Antimicrobial peptides and the interplay between mocrobes and host. Towards preventing porcine infections with Streptococcus suis

Promotie

Antimicrobial peptides and the interplay between microbes and host. Towards preventing porcine infections with Streptococcus suis

Promovendus RA (Rogier) Gaiser MSc
Promotor prof.dr. JM (Jerry) Wells
Copromotor dr.ir. P (Peter) van Baarlen
Organisatie Wageningen University, Host Microbe Interactomics
Datum

vr 7 oktober 2016 13:30 tot 15:00

Locatie Auditorium, building number 362
Generaal Foulkesweg 1
362
6703 BG Wageningen
0317-483592

Summary

The increasing prevalence of antibiotic resistance in pathogenic bacteria and the potential future implications for human and animal morbidity and mortality, health-care costs and economic losses pose an urgent worldwide problem. As a result, exploration of alternative strategies to combat antibiotic resistant bacteria have intensified over the last decades. The work described in this thesis focused on the study of naturally occurring antimicrobial peptides (AMPs) and other bioactive molecules produced by bacteria as potential alternatives to prevent or treat infections with pathogenic bacteria. A large part of the thesis aimed to increase knowledge about the role of the microbiota (the collection of microbes present at a certain location of the body) of the oral cavity or small intestine in the abundance of Streptococcus suis, a pathogenic bacteria that mostly causes disease in young pigs. We identified commensal bacteria that displayed strong and selective antagonism against this S. suis.
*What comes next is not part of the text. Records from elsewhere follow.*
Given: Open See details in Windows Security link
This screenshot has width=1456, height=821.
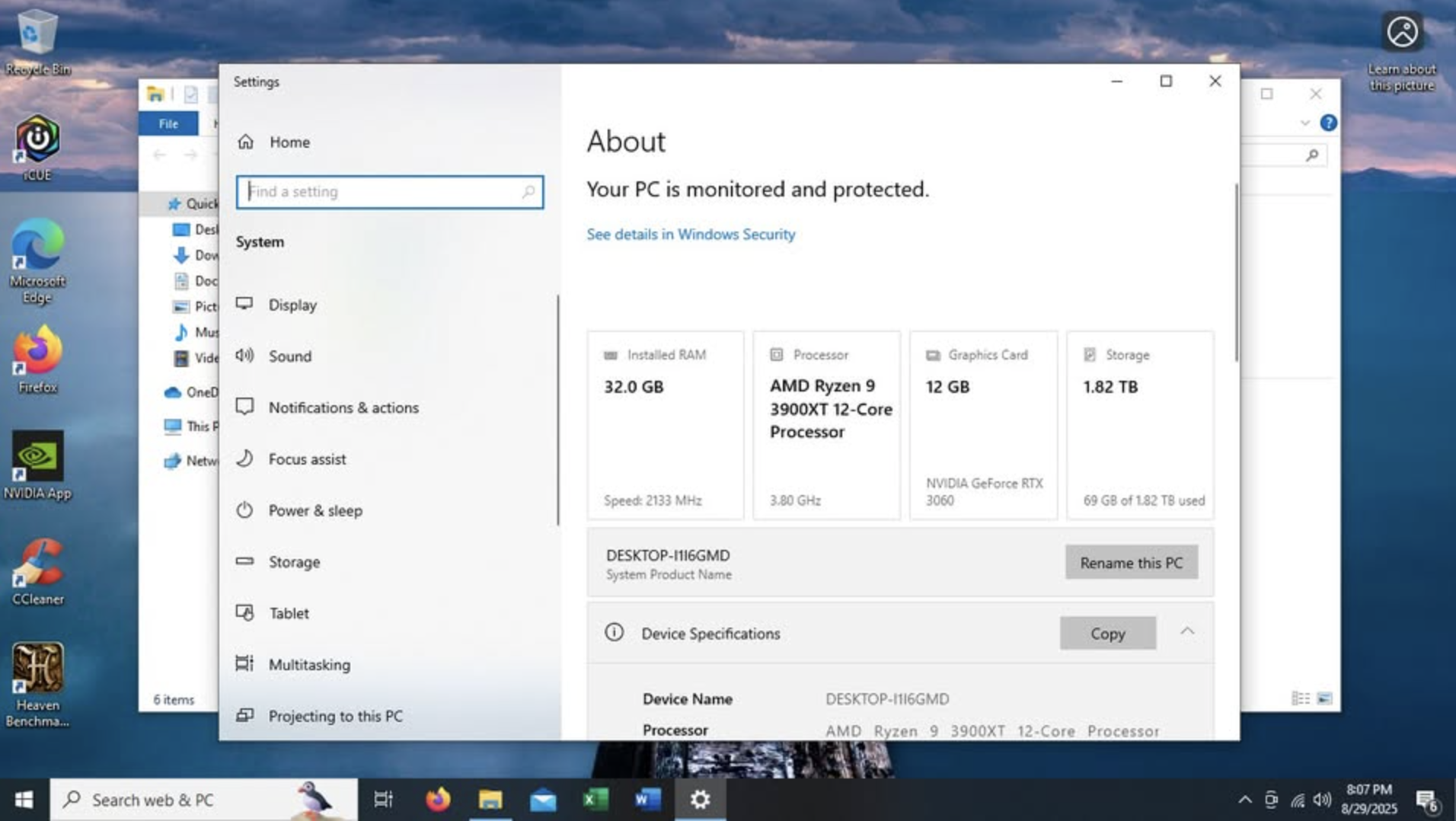Looking at the screenshot, I should pyautogui.click(x=690, y=235).
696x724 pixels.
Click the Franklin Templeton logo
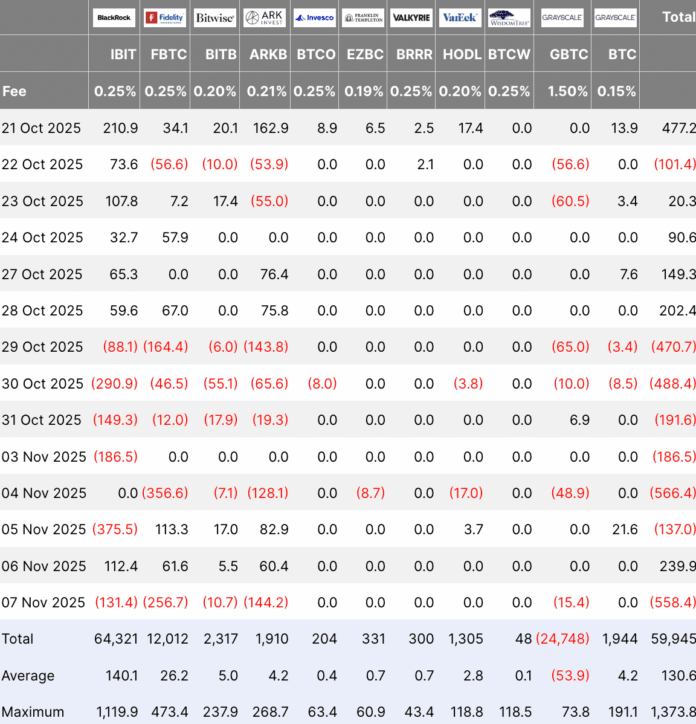(362, 18)
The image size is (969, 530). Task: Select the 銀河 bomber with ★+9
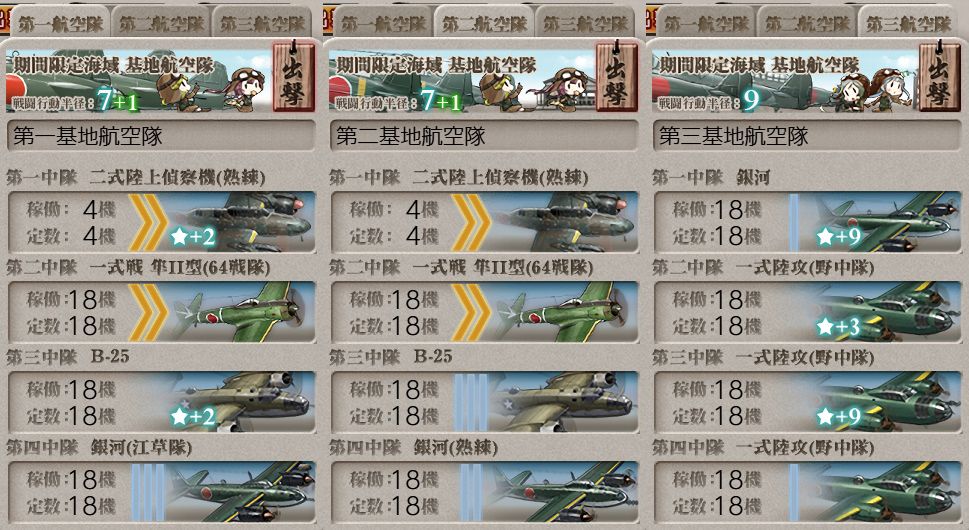[808, 222]
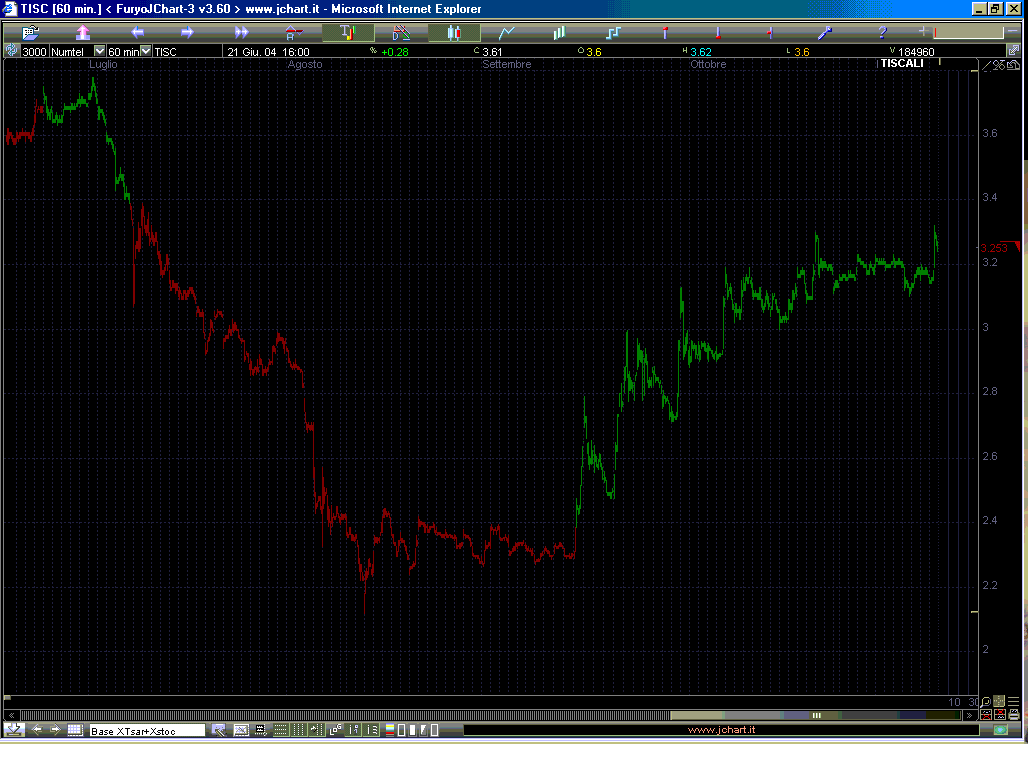Click the double right arrow fast-forward icon
The height and width of the screenshot is (772, 1028).
pyautogui.click(x=241, y=33)
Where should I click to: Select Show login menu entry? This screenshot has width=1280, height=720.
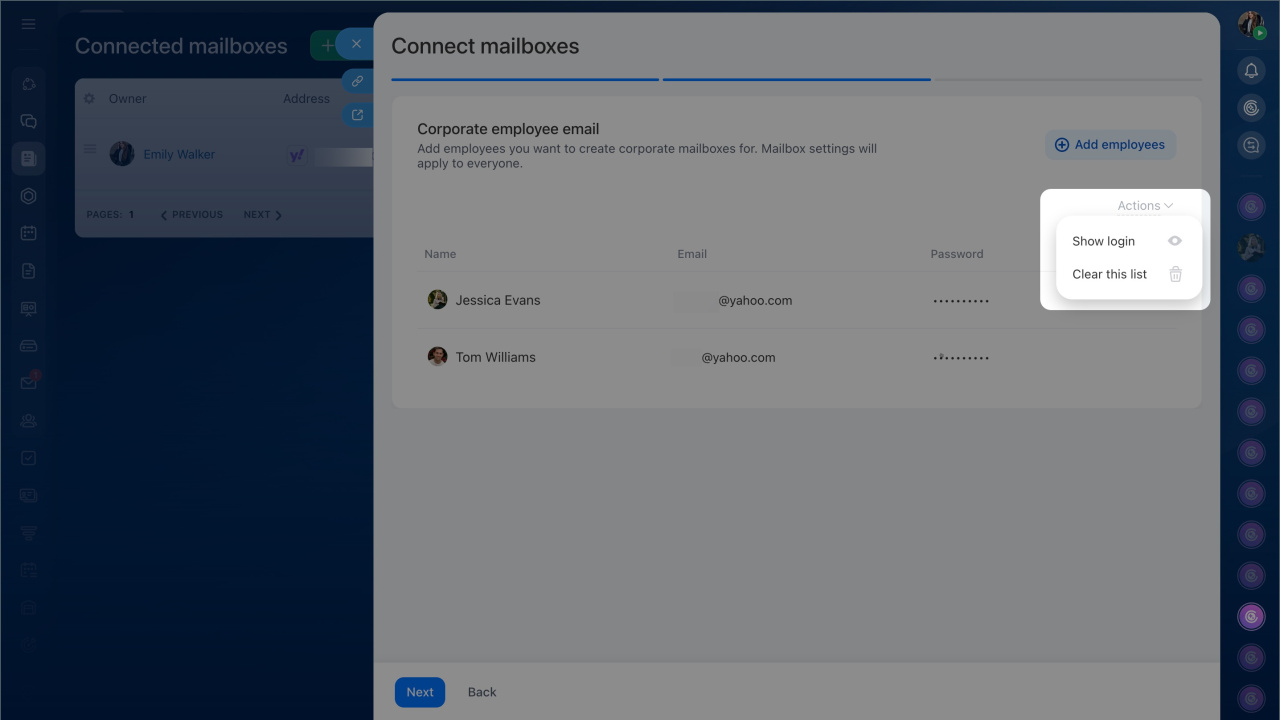(1103, 241)
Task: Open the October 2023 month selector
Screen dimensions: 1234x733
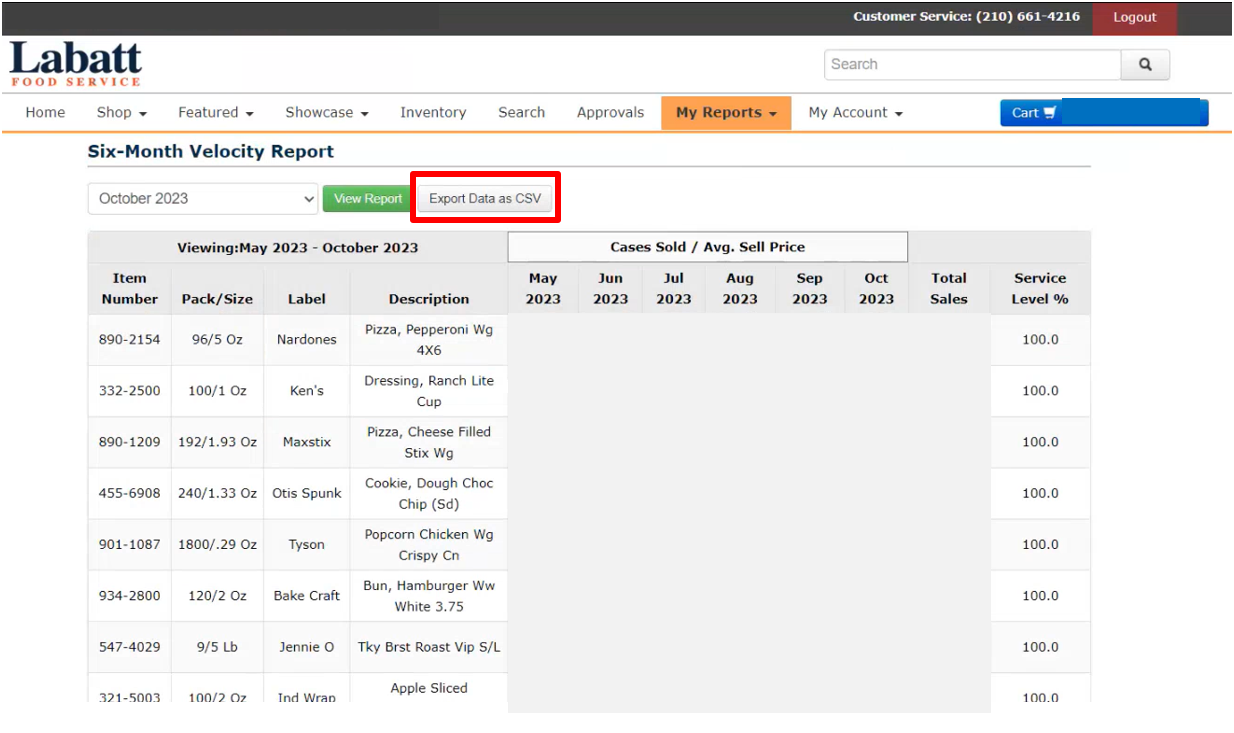Action: 202,198
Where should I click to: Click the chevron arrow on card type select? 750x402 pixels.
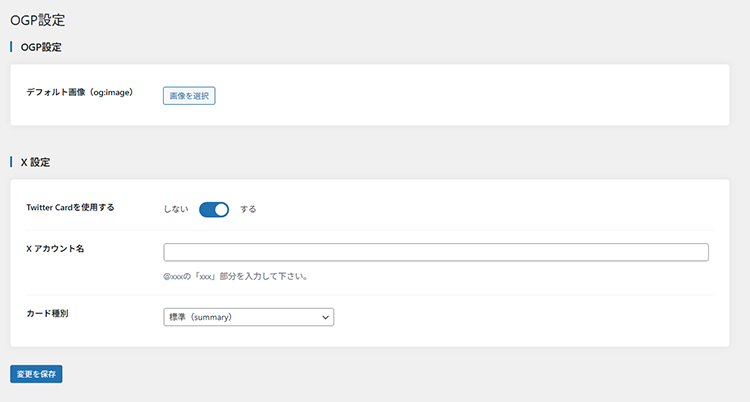pyautogui.click(x=325, y=317)
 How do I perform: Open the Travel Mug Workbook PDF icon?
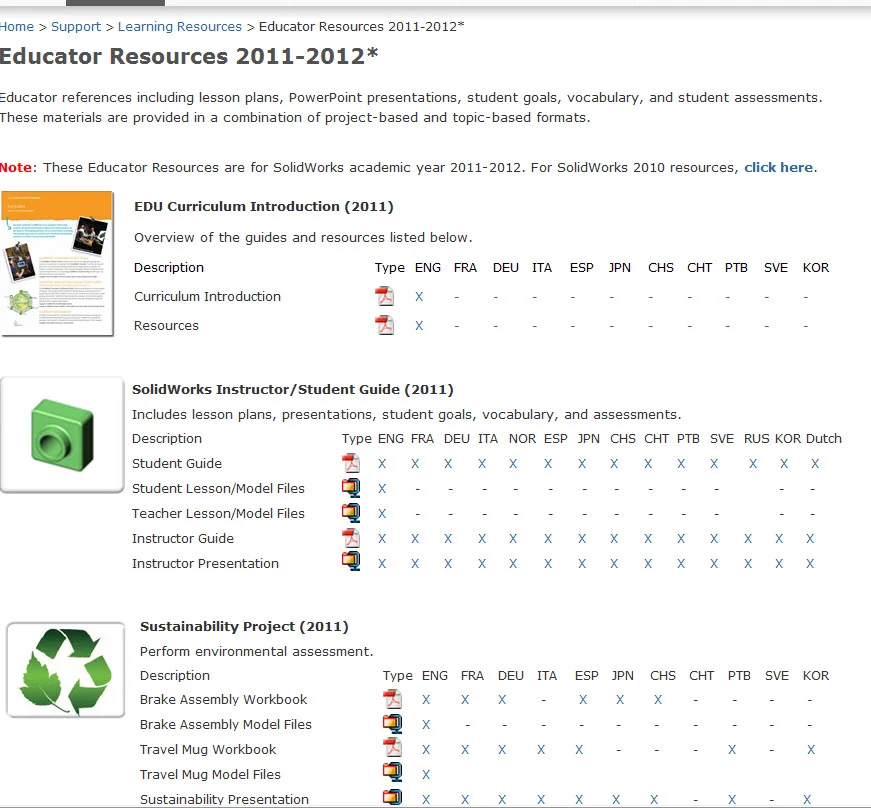392,749
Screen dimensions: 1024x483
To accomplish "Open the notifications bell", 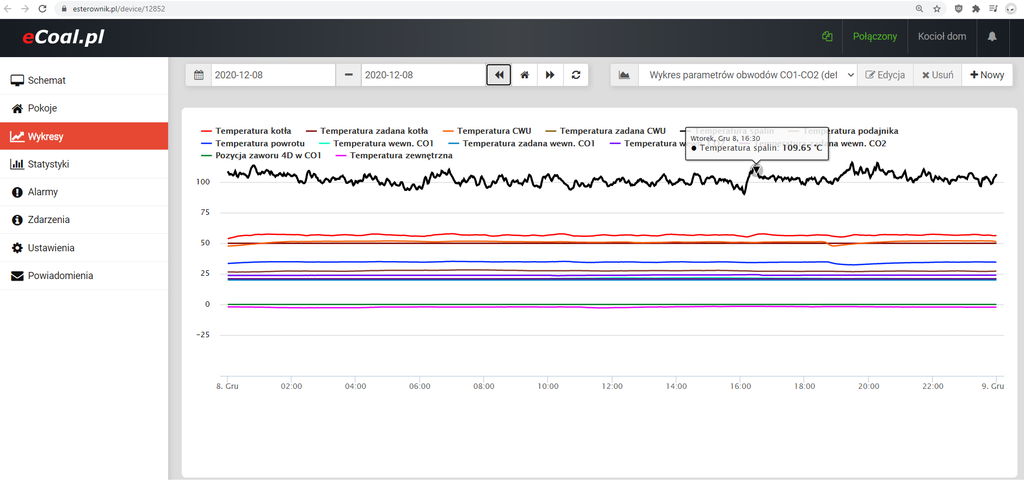I will (992, 37).
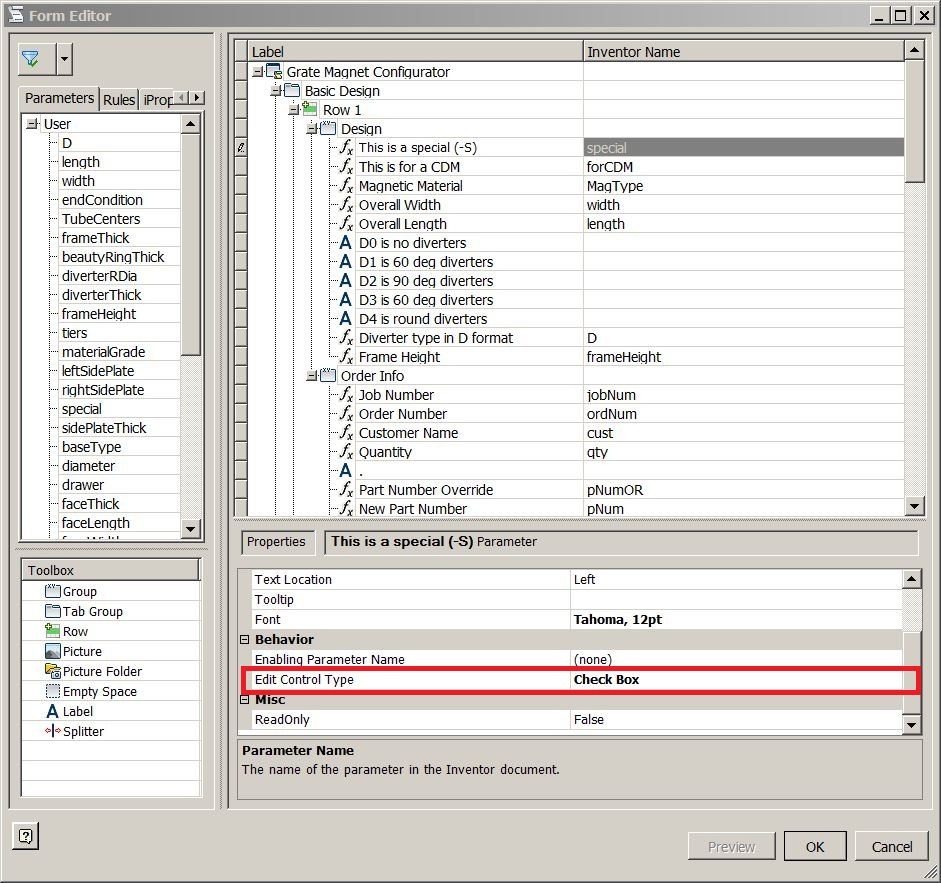Confirm changes with the OK button
This screenshot has height=883, width=941.
tap(816, 846)
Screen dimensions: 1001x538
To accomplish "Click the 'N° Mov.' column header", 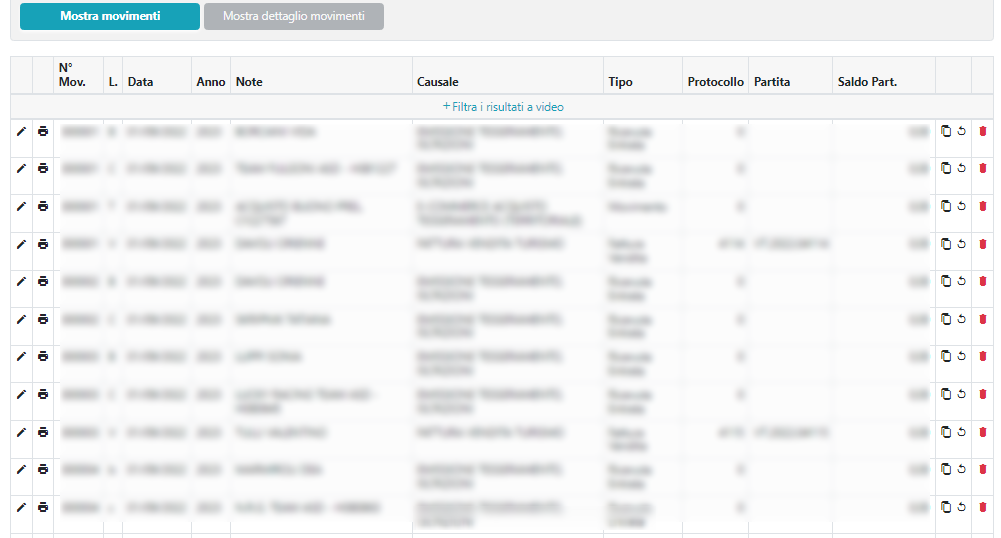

Several bacteria that showed strong growth inhibition of S. suis in the lab through the production of AMPs were isolated and characterised. This thesis increased the understanding of the role of host- and microbiota-derived biologically active small molecules in microbe-microbe and microbe-host interplay. Such knowledge may contribute to the development of novel therapeutic solutions to treat antibiotic resistant bacteria, such as beneficial microbial communities (i.e. next-generation probiotics) or biotechnological applications of natural or modified AMPs.